1. Overview
1.概述
In this short tutorial, we’ll demonstrate the use of method overloading to simulate default parameters in Java.
在这个简短的教程中,我们将演示使用方法重载来模拟Java中的默认参数。
Here, we say simulate because unlike certain other OOP languages (like C++ and Scala), the Java specification doesn’t support assigning a default value to a method parameter.
在这里,我们说模拟,是因为与其他某些OOP语言(如C++和Scala)不同,Java规范不支持为方法参数分配默认值。
2. Example
2.例子
As an example, let’s make some tea! First, we’ll need a Tea POJO:
作为一个例子,让我们做一些茶!首先,我们需要一个Tea POJO。
public class Tea {
static final int DEFAULT_TEA_POWDER = 1;
private String name;
private int milk;
private boolean herbs;
private int sugar;
private int teaPowder;
// standard getters
}
Here, the name is a required field, as our Tea has to have a name at least.
这里,name是一个必填字段,因为我们的Tea至少得有个名字。
Then, there cannot be any tea without tea powder. So, we’ll assume that the user wants a standard 1 tbsp teaPowder in their tea, if it’s not provided at invocation time. This then is our first default parameter.
那么,没有茶粉就不可能有茶。因此,我们将假设用户希望在他们的茶中加入标准的1汤匙茶粉,如果在调用时没有提供的话。这就是我们的第一个默认参数。
The other optional parameters are milk (in ml), herbs (to add or not to add), and sugar (in tbsp). If any of their values are not provided, we assume the user doesn’t want them.
其他可选参数是牛奶(毫升)、草药(添加或不添加)和糖(汤匙)。如果没有提供它们中的任何一个值,我们就认为用户不想要它们。
Let’s see how to achieve this in Java using method overloading:
让我们看看如何在Java中使用方法重载来实现这一目标。
public Tea(String name, int milk, boolean herbs, int sugar, int teaPowder) {
this.name = name;
this.milk = milk;
this.herbs = herbs;
this.sugar = sugar;
this.teaPowder = teaPowder;
}
public Tea(String name, int milk, boolean herbs, int sugar) {
this(name, milk, herbs, sugar, DEFAULT_TEA_POWDER);
}
public Tea(String name, int milk, boolean herbs) {
this(name, milk, herbs, 0);
}
public Tea(String name, int milk) {
this(name, milk, false);
}
public Tea(String name) {
this(name, 0);
}As is evident, here we’re using constructor chaining, a form of overloading to provide the method parameters with some default values.
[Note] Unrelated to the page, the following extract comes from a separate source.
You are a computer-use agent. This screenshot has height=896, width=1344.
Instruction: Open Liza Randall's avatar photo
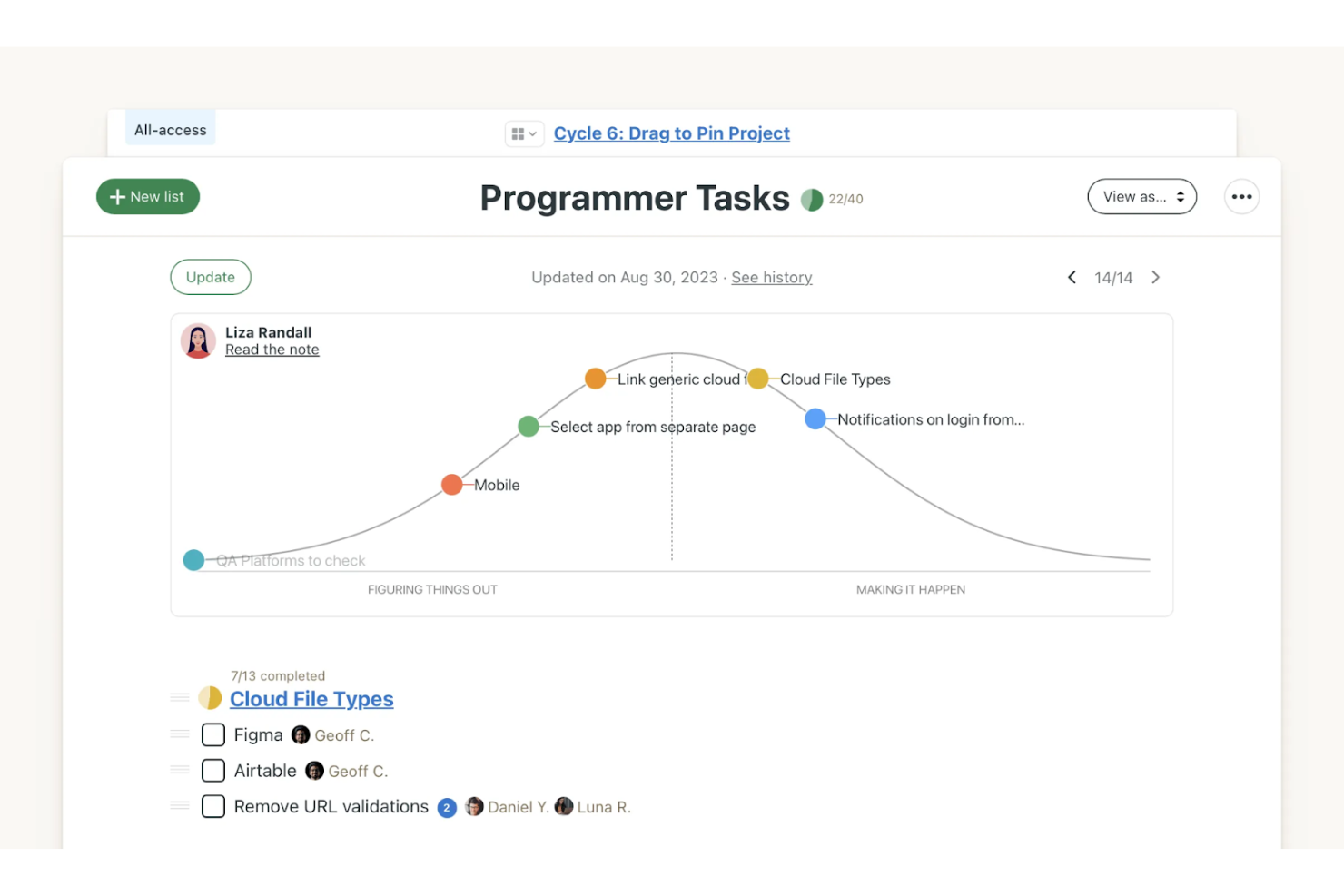click(198, 340)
很明显,这里我们使用了构造函数链,这是一种重载的形式,为方法参数提供一些默认值。
Now let’s add a simple test to see this in action:
现在让我们添加一个简单的测试来看看这个动作。
@Test
public void whenTeaWithOnlyName_thenCreateDefaultTea() {
Tea blackTea = new Tea("Black Tea");
assertThat(blackTea.getName()).isEqualTo("Black Tea");
assertThat(blackTea.getMilk()).isEqualTo(0);
assertThat(blackTea.isHerbs()).isFalse();
assertThat(blackTea.getSugar()).isEqualTo(0);
assertThat(blackTea.getTeaPowder()).isEqualTo(Tea.DEFAULT_TEA_POWDER);
}3. Alternatives
3.替代品
There are other ways to achieve default parameter simulation in Java. Some of them are:
在Java中还有其他方法来实现默认参数模拟。其中一些是
- using Builder pattern
- using Optional
- Allowing nulls as method arguments
Here’s how we can make use of the third way of allowing null arguments in our example:
下面是我们如何在我们的例子中利用第三种允许空参数的方式。
public Tea(String name, Integer milk, Boolean herbs, Integer sugar, Integer teaPowder) {
this.name = name;
this.milk = milk == null ? 0 : milk.intValue();
this.herbs = herbs == null ? false : herbs.booleanValue();
this.sugar = sugar == null ? 0 : sugar.intValue();
this.teaPowder = teaPowder == null ? DEFAULT_TEA_POWDER : teaPowder.intValue();
}4. Conclusion
4.总结
In this article, we looked at using method overloading to simulate default parameters in Java.
在这篇文章中,我们研究了使用方法重载来模拟Java中的默认参数。
While there are other ways to achieve the same, overloading is most clean and simple. As always, code is available over on GitHub.
虽然有其他方法可以实现同样的目的,但重载是最干净和简单的。像往常一样,代码可在GitHub上获得。